Again, if up to this point the movie, LIKE most of the 1960s era HAIR [wikip-1968-stagemusical] [wikip-1979 film] [IMDb] was above all, just a STUPID SOPHOMORIC ROMP, SUDDENLY ADAM really _has to_ "grow up."   Indeed, he has to flee.  BUT TO WHERE???  HOW???

He does find a solution, the closing credits suggest that the story presented was actually based on a true one. Well, yes, and no.  There were Cold War cases in which Poles (as well as other Central/East Europeans from the Soviet Satellite countries) took similarly drastic measures to get across to the West.  However, the closing credits identifies Adam Sikora as the Polish born father of the German footballer "on the national team" Feliks (or Felix) Sikora.  And this is, as far as I can see, (Google, Wikipedia), this is not true.  But then let's also remember that Milos Forman's film version of Hair [wikip-1968-stagemusical] [wikip-1979 film] [IMDb] ended in a super poignant if grossly manipulative fiction as well.

What then to make of the film?  I did like it.

I had contact with and indeed visited my relatives in Communist era Czechoslovakia throughout the 1970s and 80s.  The first time I heard Pink Floyd's Dark Side of the Moon was on my oldest cousin's stereo in Prague.  He had found a way to buy the record, black iconic "prism cover" and all, on his own over there.  On the flip-side my parents, sister and I, enjoyed the summer of the "Prague Spring" (1968) largely on the beach in Union Pier outside of Chicago largely listening to lovely Czech language covers of the Beatles, Mamas and Papas, etc.  The film version of Milan Kindera's Unbearable Lightness of Being [1988] features (a little anachronistically) Marta Kubišová's Czech language cover of Hey Jude.

So to those who would complain that this film "can not possibly portray a realistic vision of Poland in 1969," having pictures of bell-bottom jeans wearing (admittedly Czech) cousins of mine from the same time, I beg to disagree. 

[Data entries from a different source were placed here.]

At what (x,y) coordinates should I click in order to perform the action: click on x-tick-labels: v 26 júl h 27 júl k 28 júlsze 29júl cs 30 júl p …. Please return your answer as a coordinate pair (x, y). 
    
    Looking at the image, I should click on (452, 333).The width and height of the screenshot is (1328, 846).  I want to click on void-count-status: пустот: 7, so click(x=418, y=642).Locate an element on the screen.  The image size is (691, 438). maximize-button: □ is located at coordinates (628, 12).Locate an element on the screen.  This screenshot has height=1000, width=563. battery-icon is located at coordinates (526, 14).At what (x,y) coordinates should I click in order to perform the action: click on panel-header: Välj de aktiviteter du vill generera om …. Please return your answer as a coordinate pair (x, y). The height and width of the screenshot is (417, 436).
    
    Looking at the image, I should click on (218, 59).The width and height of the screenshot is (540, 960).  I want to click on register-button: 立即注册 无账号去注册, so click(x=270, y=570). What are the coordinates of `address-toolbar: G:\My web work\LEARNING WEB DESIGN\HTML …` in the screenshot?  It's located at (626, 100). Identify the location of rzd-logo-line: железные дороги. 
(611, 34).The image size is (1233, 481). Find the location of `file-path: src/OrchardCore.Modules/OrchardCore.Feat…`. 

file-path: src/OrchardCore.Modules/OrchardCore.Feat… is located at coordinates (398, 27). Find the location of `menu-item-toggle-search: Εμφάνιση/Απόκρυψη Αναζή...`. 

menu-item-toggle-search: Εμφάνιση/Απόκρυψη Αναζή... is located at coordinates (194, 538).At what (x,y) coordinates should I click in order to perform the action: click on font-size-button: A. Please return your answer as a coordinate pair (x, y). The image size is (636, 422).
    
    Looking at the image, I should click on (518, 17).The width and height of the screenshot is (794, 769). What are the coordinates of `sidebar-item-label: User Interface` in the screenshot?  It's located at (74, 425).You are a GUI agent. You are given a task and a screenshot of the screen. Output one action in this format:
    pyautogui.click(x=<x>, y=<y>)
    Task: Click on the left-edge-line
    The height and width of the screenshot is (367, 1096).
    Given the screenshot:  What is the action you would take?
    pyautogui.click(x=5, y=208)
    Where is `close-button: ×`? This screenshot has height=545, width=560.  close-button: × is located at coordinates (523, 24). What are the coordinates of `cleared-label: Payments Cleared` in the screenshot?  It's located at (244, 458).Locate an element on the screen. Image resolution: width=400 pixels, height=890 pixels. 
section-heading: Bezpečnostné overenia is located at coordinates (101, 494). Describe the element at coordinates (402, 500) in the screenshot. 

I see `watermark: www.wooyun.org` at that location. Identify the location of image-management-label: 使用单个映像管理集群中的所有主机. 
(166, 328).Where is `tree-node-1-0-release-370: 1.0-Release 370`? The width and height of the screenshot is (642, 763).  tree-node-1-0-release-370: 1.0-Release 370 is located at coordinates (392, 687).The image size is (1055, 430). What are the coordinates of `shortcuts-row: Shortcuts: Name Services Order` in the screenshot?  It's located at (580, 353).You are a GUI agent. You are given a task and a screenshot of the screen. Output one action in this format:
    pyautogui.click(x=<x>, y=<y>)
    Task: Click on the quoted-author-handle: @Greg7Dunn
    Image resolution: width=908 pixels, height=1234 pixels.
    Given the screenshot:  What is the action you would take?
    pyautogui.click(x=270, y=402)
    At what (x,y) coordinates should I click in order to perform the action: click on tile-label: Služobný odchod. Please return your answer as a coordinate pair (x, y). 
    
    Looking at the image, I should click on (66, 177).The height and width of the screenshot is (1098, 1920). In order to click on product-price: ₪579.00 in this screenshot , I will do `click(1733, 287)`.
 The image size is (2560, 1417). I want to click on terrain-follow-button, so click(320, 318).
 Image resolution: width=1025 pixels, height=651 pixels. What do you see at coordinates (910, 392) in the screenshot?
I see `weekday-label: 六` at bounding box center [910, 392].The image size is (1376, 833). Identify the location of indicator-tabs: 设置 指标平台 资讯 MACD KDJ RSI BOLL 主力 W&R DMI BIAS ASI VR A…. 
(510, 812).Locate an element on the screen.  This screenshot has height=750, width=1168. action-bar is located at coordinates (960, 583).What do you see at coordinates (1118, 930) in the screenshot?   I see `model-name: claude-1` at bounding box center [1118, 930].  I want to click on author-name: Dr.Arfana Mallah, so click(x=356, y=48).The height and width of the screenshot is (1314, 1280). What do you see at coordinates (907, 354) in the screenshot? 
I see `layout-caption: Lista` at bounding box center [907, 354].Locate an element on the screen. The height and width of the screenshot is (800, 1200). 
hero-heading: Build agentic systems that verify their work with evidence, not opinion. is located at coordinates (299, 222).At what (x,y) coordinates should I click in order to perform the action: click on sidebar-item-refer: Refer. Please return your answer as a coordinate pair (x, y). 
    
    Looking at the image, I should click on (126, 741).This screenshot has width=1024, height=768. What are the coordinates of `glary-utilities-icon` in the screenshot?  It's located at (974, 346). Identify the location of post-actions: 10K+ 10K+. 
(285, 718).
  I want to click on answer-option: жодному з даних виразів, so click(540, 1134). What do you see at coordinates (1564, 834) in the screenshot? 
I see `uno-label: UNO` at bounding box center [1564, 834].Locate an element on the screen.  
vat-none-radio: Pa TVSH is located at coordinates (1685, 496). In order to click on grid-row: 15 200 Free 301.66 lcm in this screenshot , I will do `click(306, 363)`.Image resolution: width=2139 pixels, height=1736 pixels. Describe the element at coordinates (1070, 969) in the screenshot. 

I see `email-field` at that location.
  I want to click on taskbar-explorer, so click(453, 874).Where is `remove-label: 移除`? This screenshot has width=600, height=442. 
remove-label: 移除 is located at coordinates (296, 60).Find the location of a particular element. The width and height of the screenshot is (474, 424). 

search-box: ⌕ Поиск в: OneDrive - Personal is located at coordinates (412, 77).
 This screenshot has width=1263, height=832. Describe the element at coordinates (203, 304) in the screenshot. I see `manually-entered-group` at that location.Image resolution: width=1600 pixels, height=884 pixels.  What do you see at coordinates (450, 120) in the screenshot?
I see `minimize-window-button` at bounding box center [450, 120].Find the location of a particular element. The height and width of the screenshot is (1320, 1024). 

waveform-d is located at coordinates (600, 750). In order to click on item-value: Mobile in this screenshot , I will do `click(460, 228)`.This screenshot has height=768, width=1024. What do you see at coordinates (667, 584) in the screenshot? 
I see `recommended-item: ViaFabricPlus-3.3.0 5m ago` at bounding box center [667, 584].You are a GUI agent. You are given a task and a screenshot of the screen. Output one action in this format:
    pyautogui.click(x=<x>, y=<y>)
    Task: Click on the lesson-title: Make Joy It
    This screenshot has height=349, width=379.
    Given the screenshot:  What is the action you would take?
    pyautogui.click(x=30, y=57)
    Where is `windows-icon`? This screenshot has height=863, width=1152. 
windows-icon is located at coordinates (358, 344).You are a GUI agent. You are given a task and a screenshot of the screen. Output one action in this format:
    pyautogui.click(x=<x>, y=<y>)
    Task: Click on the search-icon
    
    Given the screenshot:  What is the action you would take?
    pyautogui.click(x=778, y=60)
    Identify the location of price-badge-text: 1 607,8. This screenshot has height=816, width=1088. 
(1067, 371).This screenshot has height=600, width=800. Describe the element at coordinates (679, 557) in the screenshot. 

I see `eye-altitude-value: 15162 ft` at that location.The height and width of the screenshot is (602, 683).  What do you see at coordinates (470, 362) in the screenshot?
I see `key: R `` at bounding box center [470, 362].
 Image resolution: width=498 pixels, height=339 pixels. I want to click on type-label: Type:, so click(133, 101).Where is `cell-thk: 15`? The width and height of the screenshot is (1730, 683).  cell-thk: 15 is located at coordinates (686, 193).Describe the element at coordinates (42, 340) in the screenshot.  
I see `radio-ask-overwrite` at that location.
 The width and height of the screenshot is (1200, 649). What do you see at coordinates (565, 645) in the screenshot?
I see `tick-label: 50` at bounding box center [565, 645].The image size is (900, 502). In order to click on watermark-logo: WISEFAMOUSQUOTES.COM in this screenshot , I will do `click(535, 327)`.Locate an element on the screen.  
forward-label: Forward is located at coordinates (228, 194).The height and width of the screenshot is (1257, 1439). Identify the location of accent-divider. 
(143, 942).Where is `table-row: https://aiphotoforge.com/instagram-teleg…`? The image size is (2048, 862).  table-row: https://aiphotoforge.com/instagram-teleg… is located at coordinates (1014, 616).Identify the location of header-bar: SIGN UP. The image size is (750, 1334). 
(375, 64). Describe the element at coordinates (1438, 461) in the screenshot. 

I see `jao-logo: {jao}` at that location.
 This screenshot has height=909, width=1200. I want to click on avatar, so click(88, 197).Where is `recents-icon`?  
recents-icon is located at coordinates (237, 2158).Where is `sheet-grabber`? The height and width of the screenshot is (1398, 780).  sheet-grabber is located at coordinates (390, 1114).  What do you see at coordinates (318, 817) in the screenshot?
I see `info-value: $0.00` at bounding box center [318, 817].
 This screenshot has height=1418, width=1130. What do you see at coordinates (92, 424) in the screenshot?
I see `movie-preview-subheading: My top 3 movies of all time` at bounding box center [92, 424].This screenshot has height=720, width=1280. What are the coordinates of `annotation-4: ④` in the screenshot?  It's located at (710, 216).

Then those who'd on the other hand argue that the film unfairly lampoons Communist Era news programming, my sister, various American born cousins of mine and I (all still Czech speaking) can "rolls our eyes" almost completely around in our eye-sockets thanks to the UNBELIEVABLE STUPIDITY OF WHAT PASSED AS NEWS REPORTING COMMUNIST LANDS DURING THAT ERA.   The segment in this film about the "Agricultural Minister visiting the cord factory" (mentioned above) is ABSOLUTELY PRICELESS.  'Cause that's EXACTLY (!) how it was.

I do wish that the director did not play with the truth as much as he did at the end of the film.  But even attempts like Adam's to get across to the West were part of the historical record of the time.  There were desperate people who did have to flee places like Poland during that era.  And how could one do that, again FROM POLAND, when one was SURROUNDED by "Fraternal Brother" States?

Anyway, this film is NEITHER Citizen Kane [1941] nor Ashes and Diamonds [1958].   But it does kinda play like a Polish Easy Rider [1969] or [Hair [1979].

And so in that sense, it did a "pretty good job!"  So "rock on" director Jacek Bromski [IMDb] [FW.pl], "rock on" ;-)


* Reasonably good (sense) translations of non-English webpages can be found by viewing them through Google's Chrome browser.